Skeptics note that investors are banking on a rare economic feat, the so-called soft landing. They contend that the nation has not yet felt the full brunt of the problems in housing. Construction employment, for instance, remains at its boom-era levels, even though spending on residential building has fallen sharply. Also, profit growth has only recently begun to slow for some companies.
“It took a long time for housing to have the positive impact that it did,” said Marc D. Stern, chief investment officer at Bessemer Trust. “And it is likely to take a long time for housing to have a negative impact.”
It is worth noting that even with the recent rally, stocks remain far cheaper than they were during the technology-fueled boom of the late 1990s. The price-to-earnings ratio, a commonly used measure of how expensive stocks are, relative to corporate earnings, was 17.6 for the stocks in the Dow as of yesterday, down from 25.5 in January 2000 and roughly the same as the average for the last 15 years.
The relative value of stocks today, optimists say, signals that the market still has room to run. They note that most of the money that has poured into the market in recent years has come from institutional investors, rather than individuals.
In the three weeks that ended April 18, for instance, investors withdrew $3.3 billion from domestic stock funds, according to AMG Data Services, a research firm. By contrast, investors put $7.3 billion into nondomestic stock funds and $4.8 billion into taxable bond funds.
“The whole rally here has been driven by institutional investors and companies themselves doing share buybacks,” said Jeffrey Kleintop, chief market strategist for LPL Financial in Boston. “That’s taking a lot of stock off the table if you will.”
Mr. Kleintop says he thinks that the market will move higher as individual investors return their attention to domestic stocks. He and other specialists say they believe that many Americans shifted their focus away from the stock market to housing over the last few years in reaction to the bear markets of 2001 and 2002 and because low interest rates touched off the housing boom. Many investors have also turned to commodities like gold, and international stocks, which have outstripped their American peers in part because the dollar has lost ground against the euro and British pound.

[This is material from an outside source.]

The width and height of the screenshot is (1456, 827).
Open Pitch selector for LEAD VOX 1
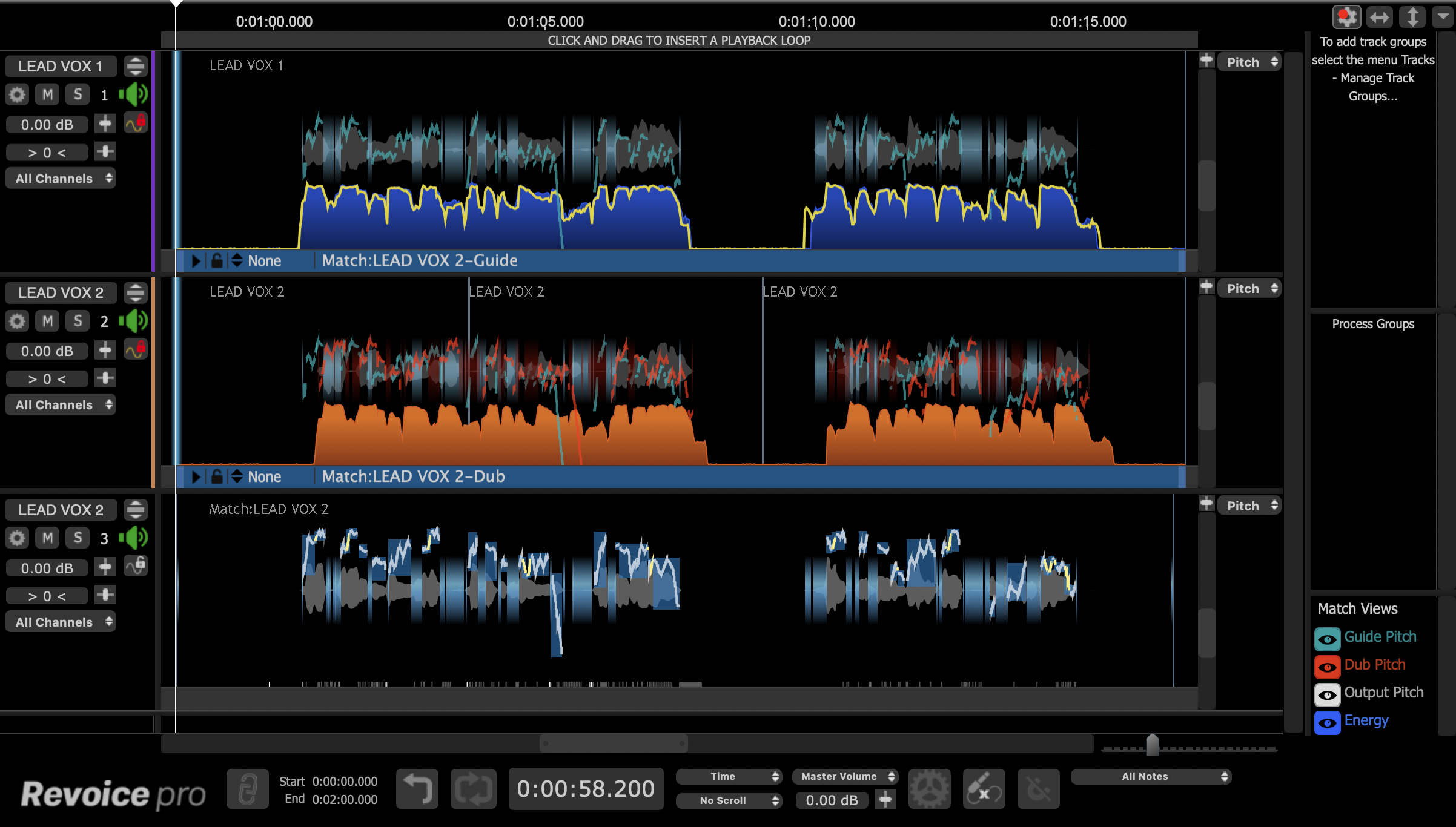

“Now the pendulum is swinging back,” Mr. Kleintop said.
Still, other specialists caution that many individual investors may not have the financial wherewithal to jump into the stock market, especially if the values of their homes are declining. Many homeowners will also have to contend with rising house payments because of the resetting of adjustable-rate mortgages. Even those who are able to refinance into a fixed-rate mortgage will pay somewhat more for housing because interest rates, while still near historic lows, are higher now than they were in recent years.